* Challenge
Pick out every line in the entries below that contains the word "lounge", and copy each of those lines.

==== Data supplied

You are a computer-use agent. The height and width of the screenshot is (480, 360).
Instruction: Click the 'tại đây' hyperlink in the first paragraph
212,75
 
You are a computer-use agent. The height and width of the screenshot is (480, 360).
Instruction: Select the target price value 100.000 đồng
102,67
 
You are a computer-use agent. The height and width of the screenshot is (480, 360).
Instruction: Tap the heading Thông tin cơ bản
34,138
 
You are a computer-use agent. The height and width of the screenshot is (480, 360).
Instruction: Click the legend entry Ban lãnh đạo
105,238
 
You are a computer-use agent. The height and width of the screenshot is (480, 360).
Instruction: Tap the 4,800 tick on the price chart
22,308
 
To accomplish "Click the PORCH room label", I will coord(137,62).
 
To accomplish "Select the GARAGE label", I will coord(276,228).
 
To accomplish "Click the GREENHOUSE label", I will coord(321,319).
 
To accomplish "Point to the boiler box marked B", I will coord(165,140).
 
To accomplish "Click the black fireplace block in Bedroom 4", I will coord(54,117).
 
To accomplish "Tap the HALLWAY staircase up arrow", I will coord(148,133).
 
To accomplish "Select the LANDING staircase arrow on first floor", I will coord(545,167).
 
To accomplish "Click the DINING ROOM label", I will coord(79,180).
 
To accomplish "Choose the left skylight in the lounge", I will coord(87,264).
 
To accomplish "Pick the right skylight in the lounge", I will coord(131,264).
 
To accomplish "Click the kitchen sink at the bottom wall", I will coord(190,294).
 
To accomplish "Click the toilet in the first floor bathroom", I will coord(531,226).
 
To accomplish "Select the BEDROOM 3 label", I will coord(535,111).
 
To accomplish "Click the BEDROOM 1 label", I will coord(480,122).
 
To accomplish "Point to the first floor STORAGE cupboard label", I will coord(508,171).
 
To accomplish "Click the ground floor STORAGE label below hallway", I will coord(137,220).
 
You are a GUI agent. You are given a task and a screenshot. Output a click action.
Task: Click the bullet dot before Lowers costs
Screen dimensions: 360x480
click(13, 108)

========

* Worked answer
To accomplish "Choose the left skylight in the lounge", I will coord(87,264).
To accomplish "Pick the right skylight in the lounge", I will coord(131,264).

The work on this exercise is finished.